由于免费、全面的检测选择寥寥无几,布克在2023年底联系上了肖恩·斯特拉顿,他是罗格斯大学公共卫生专业的博士生。斯特拉顿正在为他的博士论文采集铅样本。他检测了布克的油漆、院子和水。结果:她院子里的铅含量超过百万分之450——高于环保署的危险水平——而她的血液中检测到低但可检测的铅。如果没有斯特拉顿,她永远不会知道。
“这座城市不应该依赖一个学生来做这项工作,”斯特拉顿说。两年来,他检测了特伦顿140多户家庭的土壤、水或油漆,拼凑出了这场渗透全州的危机最清晰的图景。去年7月,环保署在发现广泛的土壤污染后,将东特伦顿列入超级基金国家优先清理名单。尽管如此,并没有后续的全面挨家挨户检测。居民们依赖斯特拉顿。
但斯特拉顿在2月通过了博士论文答辩,将于5月毕业,留下一个不确定的问题:谁——如果有人——会继续这项工作。社区团体担心,这个社区可能会失去唯一可及的家庭检测来源。“我们不想停止合作,”东特伦顿协作组织的谢雷尔·斯奈德说。“我不认为这会结束,但我不知道如果没有大支持者,我们如何继续。”
新泽西州拥有全国最高的遗留铅负担之一,估计有35万条铅服务管线——全国前十。
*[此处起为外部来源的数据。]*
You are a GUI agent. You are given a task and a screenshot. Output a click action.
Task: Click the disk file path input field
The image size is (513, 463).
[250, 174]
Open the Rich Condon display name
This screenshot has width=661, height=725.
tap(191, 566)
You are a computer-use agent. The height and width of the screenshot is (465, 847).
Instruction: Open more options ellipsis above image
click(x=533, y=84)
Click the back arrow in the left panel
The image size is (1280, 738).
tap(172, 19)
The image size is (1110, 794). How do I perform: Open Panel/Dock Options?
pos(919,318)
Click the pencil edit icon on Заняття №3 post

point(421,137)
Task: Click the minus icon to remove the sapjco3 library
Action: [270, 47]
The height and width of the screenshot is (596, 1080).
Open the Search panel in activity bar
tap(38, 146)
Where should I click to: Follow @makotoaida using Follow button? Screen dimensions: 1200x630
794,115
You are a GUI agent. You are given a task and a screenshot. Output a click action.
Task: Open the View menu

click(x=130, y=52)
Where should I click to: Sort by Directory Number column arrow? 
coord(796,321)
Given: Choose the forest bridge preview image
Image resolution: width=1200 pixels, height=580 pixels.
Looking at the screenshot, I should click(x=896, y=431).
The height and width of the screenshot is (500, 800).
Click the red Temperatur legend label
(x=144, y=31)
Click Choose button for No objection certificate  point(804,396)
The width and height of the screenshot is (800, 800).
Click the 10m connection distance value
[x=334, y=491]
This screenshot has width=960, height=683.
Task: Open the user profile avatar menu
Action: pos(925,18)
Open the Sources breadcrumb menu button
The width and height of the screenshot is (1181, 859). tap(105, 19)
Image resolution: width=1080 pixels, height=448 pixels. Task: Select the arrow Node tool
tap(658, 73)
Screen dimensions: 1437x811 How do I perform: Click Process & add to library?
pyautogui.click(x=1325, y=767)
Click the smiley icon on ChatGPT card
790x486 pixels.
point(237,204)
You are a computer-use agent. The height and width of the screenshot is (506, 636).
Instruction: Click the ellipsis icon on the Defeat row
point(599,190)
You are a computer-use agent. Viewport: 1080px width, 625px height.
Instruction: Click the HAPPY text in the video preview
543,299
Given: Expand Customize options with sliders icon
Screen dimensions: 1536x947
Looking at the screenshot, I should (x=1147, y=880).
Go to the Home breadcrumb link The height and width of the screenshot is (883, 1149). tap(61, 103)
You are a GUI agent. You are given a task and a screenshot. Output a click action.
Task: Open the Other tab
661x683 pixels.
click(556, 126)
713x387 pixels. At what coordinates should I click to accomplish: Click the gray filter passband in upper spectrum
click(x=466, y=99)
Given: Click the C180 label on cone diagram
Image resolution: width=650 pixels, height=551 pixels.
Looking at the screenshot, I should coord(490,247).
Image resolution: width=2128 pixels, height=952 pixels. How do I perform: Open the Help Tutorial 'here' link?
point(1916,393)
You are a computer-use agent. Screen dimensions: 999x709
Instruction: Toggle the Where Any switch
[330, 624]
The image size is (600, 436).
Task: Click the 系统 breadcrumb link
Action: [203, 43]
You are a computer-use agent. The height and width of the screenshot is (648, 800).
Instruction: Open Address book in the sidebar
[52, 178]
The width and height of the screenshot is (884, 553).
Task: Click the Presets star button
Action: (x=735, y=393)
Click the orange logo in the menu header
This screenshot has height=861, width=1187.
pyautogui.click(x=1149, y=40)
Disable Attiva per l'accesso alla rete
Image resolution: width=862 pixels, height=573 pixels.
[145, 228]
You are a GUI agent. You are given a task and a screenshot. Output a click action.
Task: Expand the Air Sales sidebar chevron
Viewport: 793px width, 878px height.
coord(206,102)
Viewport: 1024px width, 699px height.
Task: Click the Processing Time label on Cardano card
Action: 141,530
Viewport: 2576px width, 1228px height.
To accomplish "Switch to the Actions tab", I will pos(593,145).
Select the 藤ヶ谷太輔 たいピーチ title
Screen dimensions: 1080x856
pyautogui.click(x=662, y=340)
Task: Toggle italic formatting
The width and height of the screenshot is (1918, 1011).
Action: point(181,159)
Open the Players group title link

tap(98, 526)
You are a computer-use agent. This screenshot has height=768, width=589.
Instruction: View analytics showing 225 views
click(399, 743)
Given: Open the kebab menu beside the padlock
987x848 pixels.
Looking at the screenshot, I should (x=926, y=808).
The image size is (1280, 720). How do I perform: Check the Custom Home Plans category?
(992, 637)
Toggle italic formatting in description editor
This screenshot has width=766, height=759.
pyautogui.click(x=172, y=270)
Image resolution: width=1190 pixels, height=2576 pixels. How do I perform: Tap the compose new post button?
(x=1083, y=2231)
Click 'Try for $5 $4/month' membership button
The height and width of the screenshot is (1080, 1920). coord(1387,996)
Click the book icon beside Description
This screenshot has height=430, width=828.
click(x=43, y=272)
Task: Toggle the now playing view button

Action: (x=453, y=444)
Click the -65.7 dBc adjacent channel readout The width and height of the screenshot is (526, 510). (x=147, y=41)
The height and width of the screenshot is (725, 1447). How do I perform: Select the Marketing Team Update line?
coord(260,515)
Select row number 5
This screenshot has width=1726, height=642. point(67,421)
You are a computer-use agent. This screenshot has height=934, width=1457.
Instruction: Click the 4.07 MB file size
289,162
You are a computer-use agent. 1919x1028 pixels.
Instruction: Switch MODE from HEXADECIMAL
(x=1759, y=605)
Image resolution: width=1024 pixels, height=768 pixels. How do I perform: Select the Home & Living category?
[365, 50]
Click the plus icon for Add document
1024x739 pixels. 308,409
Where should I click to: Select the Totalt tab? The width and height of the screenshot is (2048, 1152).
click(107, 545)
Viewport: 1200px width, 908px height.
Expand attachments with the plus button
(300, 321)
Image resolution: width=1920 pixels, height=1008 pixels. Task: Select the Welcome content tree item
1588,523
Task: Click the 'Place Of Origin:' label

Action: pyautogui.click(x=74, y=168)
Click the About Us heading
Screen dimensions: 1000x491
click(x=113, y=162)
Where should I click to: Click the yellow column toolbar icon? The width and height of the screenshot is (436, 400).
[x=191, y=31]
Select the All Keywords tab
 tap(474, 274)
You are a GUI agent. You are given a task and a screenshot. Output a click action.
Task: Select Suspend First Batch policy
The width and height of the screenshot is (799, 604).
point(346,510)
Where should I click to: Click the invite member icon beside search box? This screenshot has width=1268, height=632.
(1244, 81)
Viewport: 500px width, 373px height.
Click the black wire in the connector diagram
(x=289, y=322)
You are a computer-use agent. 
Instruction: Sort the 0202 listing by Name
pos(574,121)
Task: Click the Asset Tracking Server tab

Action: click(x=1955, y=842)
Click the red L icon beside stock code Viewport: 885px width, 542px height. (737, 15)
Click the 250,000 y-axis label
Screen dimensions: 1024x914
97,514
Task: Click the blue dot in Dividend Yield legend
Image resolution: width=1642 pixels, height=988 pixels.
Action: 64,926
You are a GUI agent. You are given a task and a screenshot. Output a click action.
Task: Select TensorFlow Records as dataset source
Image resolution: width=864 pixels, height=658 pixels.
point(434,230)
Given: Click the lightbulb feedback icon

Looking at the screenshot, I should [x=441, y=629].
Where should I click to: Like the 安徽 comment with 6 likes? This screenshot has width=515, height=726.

该州已获得超过1亿美元的联邦资金用于管道更换,但这并没有解决遗留的土壤污染、室内含铅油漆或主动的家庭筛查问题。检测系统是一盘散沙:通过卫生部门进行血液筛查,通过特伦顿水务公司进行水样检测,偶尔有环保署评估——很少作为一个连贯的整体运作。州卫生部门只有在儿童中毒后才检查家庭油漆表面。儿童必须在1岁和2岁时检测铅;年龄较大的儿童和成人自费检测。特伦顿水务公司为1986年以前的房屋提供水质检测包,但居民需要与私人实验室协调,并支付20到100美元。除非环保署介入,否则没有机构可靠地检测土壤。结果可能需要数周。一位居民安珀·德洛尼-斯图尔特从未从市政府那里得到她家的检测结果,即使血液检测显示她的孩子铅负荷过高。
“似乎永远都不够,”斯特拉顿说。“非常各自为政。”
斯特拉顿的工作反映了一种更广泛的模式:当政府监测有限时,社区会求助于大学研究人员。在亚特兰大,埃默里大学一名研究生的土壤检测项目发现了高铅水平,促使联邦调查。去年,加州大学洛杉矶分校为受野火影响的居民提供了免费土壤检测。这些努力往往依赖于临时研究项目——在学生毕业或拨款用完时结束。
斯特拉顿的研究得到了两笔拨款的支持,一笔来自国家环境健康科学研究所,另一笔来自联邦政府。随着特朗普政府削减数十亿美元的拨款,罗格斯大学环境与职业健康科学研究所的一些拨款被撤销。斯特拉顿的拨款不知何故幸免于难,即使它们的标题中带有“环境正义”。该研究所的执行主任布莱恩·巴克利表示,进一步的预算削减意味着未来研究的机会更少。“我们一直在躲避子弹,”他说。